Inicialmente pensado como o documentário, a realizadora optou antes pelo registo da ficção pelo perigo que a temática representava para quem daria o rosto no seu filme, e também para aqueles que estava atrás das câmaras: “Num documentário teríamos de filmar pessoas, mencionar um cartel específico, políticos, etc. Se fizesse isso, claro que poderia ficar em sarilhos. A minha ideia inicial era fazer um documentário. Fiz um longo processo de investigação, de quase três anos e meio, mas achei que isso não seria a melhor forma de falar do assunto. Depois de duas semanas de filmagens, numa região que era bastante perigosa, senti que não tinha a liberdade de dizer o que queria. A história envolve tanta informação sensível que é um assunto tão complexo que teria de me auto-censurar, colocando em perigo algumas pessoas. Por isso decidimos colocar toda a nossa investigação num filme ficcional coerente, com a ajuda do escritor Habacuc Antonio De Rosario, que é do norte do México e conhece bem a situação. Ele aceitou escrever um guião em vez de um livro sobre o assunto. (…) No meu estilo de filmar gosto de manter um alto nível de suspensão de descrença. O Godard disse e acredito nisso que as melhores ficções são documentários e os melhores documentários são ficções. Este género de fusão, esta impossibilidade de catalogar as coisas acho muito fascinante.”

Já a opção de focar a sua atenção na personagem da mãe sentiu-se orgânica para a cineasta, que taxativamente nos explicou: “Queria contar esta história a partir do ponto de vista desta mãe torturada pela situação de ter perdido a sua filha e não fazer ideia do que se passou. Não tinha interesse em mostrar o ponto de vista de todos os intervenientes. Esta era a sua história, a sua psicologia perante todo este pesadelo. (…) Trabalhamos muito na narrativa, nas dualidades. O meu coargumentista é tremendo a trazer temas para discussão e criar camadas de profundidade. Era muito importante ter estas personagens muito humanas, em ambos os lados da barricada. Elas não são caricaturas. Precisamos ver que há motivações, que em ambos os lados estão pessoas com famílias, sentimentos. Até a personagem do Puma quer melhores condições para a sua família. O narcotráfico dá-lhe uma oportunidade de ganhar dinheiro com facilidade. É complexo. Ele mesmo também tem uma mãe que sofre quando o levam.

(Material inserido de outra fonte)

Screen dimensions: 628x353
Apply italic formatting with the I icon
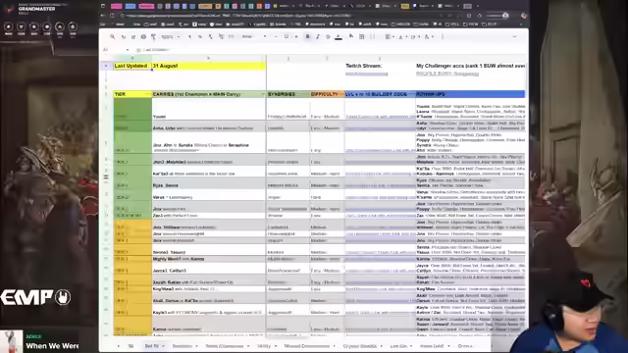318,37
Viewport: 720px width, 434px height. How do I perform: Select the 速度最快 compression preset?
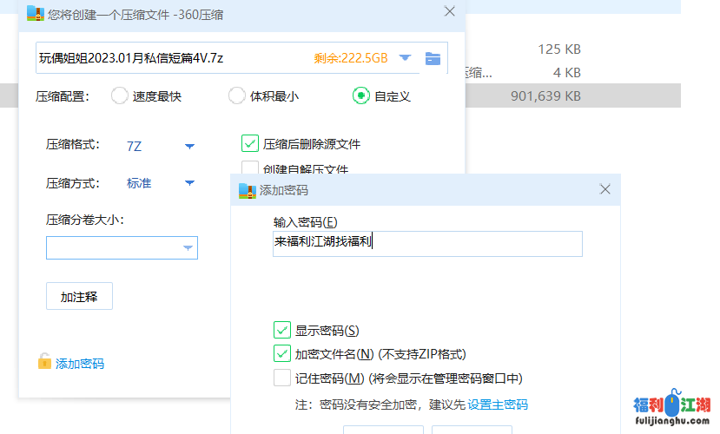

Sim, ele é o vilão, mas o sentimento da sua mãe perante ele é válido.”
Segundo Mihai, um dos maiores problemas em jogo nos dias que correm é que “a própria sociedade está a desmoronar-se” devido ao individualismo. “Todos têm a sua agenda”, diz-nos, acrescentando que se repararmos, todas as ações das personagens são em nome da família: “O Don Quique por causa do filho, a Cielo por causa da sua filha, o Puma também pela filha. Todos têm a sua razão para fazerem o que fazem em detrimento do próximo. Isso é preocupante enquanto sociedade”.